## TASK
Every entry, from the first line to the last, should be output exactly.

## RECORD EXCERPTS
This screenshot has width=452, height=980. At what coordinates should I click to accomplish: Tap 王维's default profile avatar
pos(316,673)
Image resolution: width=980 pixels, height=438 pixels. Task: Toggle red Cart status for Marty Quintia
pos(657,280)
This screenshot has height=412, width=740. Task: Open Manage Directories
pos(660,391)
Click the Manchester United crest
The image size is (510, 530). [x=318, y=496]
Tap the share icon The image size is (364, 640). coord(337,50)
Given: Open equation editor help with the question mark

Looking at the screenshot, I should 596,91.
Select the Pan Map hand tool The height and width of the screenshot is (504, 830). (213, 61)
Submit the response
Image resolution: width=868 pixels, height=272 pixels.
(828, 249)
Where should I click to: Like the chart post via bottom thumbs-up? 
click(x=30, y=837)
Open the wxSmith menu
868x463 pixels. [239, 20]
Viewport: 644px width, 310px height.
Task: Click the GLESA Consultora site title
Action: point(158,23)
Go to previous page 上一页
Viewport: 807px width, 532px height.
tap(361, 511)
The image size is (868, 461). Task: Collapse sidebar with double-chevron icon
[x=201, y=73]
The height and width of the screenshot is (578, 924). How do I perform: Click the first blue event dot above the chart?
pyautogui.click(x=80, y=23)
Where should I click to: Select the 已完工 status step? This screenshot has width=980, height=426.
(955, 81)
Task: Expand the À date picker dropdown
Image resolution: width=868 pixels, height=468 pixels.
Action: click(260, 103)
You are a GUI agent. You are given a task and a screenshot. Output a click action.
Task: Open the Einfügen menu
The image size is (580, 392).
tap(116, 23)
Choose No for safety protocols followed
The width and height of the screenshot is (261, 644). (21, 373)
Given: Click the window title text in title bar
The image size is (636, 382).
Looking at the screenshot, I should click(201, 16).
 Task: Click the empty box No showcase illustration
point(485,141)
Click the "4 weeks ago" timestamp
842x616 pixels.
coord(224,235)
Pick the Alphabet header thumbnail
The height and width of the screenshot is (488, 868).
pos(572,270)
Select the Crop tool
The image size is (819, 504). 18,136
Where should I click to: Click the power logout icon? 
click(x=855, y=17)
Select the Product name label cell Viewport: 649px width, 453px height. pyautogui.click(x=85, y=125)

## TASK RESPONSE
This screenshot has width=452, height=980. At what coordinates should I click to accomplish: Tap 王维's default profile avatar
pos(316,673)
Image resolution: width=980 pixels, height=438 pixels. Task: Toggle red Cart status for Marty Quintia
pos(657,280)
This screenshot has height=412, width=740. Task: Open Manage Directories
pos(660,391)
Click the Manchester United crest
The image size is (510, 530). [x=318, y=496]
Tap the share icon The image size is (364, 640). coord(337,50)
Given: Open equation editor help with the question mark

Looking at the screenshot, I should 596,91.
Select the Pan Map hand tool The height and width of the screenshot is (504, 830). (213, 61)
Submit the response
Image resolution: width=868 pixels, height=272 pixels.
(828, 249)
Where should I click to: Like the chart post via bottom thumbs-up? 
click(x=30, y=837)
Open the wxSmith menu
868x463 pixels. [239, 20]
Viewport: 644px width, 310px height.
Task: Click the GLESA Consultora site title
Action: point(158,23)
Go to previous page 上一页
Viewport: 807px width, 532px height.
tap(361, 511)
The image size is (868, 461). Task: Collapse sidebar with double-chevron icon
[x=201, y=73]
The height and width of the screenshot is (578, 924). How do I perform: Click the first blue event dot above the chart?
pyautogui.click(x=80, y=23)
Where should I click to: Select the 已完工 status step? This screenshot has width=980, height=426.
(955, 81)
Task: Expand the À date picker dropdown
Image resolution: width=868 pixels, height=468 pixels.
Action: click(260, 103)
You are a GUI agent. You are given a task and a screenshot. Output a click action.
Task: Open the Einfügen menu
The image size is (580, 392).
tap(116, 23)
Choose No for safety protocols followed
The width and height of the screenshot is (261, 644). (21, 373)
Given: Click the window title text in title bar
The image size is (636, 382).
Looking at the screenshot, I should click(201, 16).
 Task: Click the empty box No showcase illustration
point(485,141)
Click the "4 weeks ago" timestamp
842x616 pixels.
coord(224,235)
Pick the Alphabet header thumbnail
The height and width of the screenshot is (488, 868).
pos(572,270)
Select the Crop tool
The image size is (819, 504). 18,136
Where should I click to: Click the power logout icon? 
click(x=855, y=17)
Select the Product name label cell Viewport: 649px width, 453px height. pyautogui.click(x=85, y=125)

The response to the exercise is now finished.